(Records from a data collection)
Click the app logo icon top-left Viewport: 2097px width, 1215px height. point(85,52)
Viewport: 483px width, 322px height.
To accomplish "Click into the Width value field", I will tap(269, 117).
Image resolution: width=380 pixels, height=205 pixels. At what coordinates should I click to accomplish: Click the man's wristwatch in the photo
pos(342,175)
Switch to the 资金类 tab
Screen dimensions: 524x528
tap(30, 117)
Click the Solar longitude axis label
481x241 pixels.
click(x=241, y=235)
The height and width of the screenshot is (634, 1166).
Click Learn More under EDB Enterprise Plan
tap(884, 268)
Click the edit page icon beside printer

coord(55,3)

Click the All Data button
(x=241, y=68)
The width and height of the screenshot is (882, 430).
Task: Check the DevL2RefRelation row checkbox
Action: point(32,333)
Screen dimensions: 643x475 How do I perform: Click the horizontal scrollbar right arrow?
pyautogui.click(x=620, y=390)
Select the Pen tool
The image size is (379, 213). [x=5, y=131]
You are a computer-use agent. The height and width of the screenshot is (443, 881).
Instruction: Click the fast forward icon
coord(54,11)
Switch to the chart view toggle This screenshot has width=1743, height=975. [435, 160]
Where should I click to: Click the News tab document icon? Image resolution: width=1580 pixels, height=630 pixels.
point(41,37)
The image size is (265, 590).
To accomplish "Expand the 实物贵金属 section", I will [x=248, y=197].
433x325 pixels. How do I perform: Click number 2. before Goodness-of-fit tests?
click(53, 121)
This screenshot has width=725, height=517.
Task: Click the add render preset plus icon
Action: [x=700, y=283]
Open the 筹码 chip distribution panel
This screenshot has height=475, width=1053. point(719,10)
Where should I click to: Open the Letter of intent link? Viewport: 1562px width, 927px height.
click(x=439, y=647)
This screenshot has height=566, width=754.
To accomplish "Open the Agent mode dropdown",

**TASK:**
Rewrite the data above, swapping each "tab" for "page" and keeping everything else the same.

**CORRECT ANSWER:**
Click the app logo icon top-left Viewport: 2097px width, 1215px height. point(85,52)
Viewport: 483px width, 322px height.
To accomplish "Click into the Width value field", I will tap(269, 117).
Image resolution: width=380 pixels, height=205 pixels. At what coordinates should I click to accomplish: Click the man's wristwatch in the photo
pos(342,175)
Switch to the 资金类 page
Screen dimensions: 524x528
tap(30, 117)
Click the Solar longitude axis label
481x241 pixels.
click(x=241, y=235)
The height and width of the screenshot is (634, 1166).
Click Learn More under EDB Enterprise Plan
tap(884, 268)
Click the edit page icon beside printer

coord(55,3)

Click the All Data button
(x=241, y=68)
The width and height of the screenshot is (882, 430).
Task: Check the DevL2RefRelation row checkbox
Action: point(32,333)
Screen dimensions: 643x475 How do I perform: Click the horizontal scrollbar right arrow?
pyautogui.click(x=620, y=390)
Select the Pen tool
The image size is (379, 213). [x=5, y=131]
You are a computer-use agent. The height and width of the screenshot is (443, 881).
Instruction: Click the fast forward icon
coord(54,11)
Switch to the chart view toggle This screenshot has width=1743, height=975. [435, 160]
Where should I click to: Click the News page document icon? Image resolution: width=1580 pixels, height=630 pixels.
point(41,37)
The image size is (265, 590).
To accomplish "Expand the 实物贵金属 section", I will [x=248, y=197].
433x325 pixels. How do I perform: Click number 2. before Goodness-of-fit tests?
click(53, 121)
This screenshot has width=725, height=517.
Task: Click the add render preset plus icon
Action: [x=700, y=283]
Open the 筹码 chip distribution panel
This screenshot has height=475, width=1053. point(719,10)
Where should I click to: Open the Letter of intent link? Viewport: 1562px width, 927px height.
click(x=439, y=647)
This screenshot has height=566, width=754.
To accomplish "Open the Agent mode dropdown",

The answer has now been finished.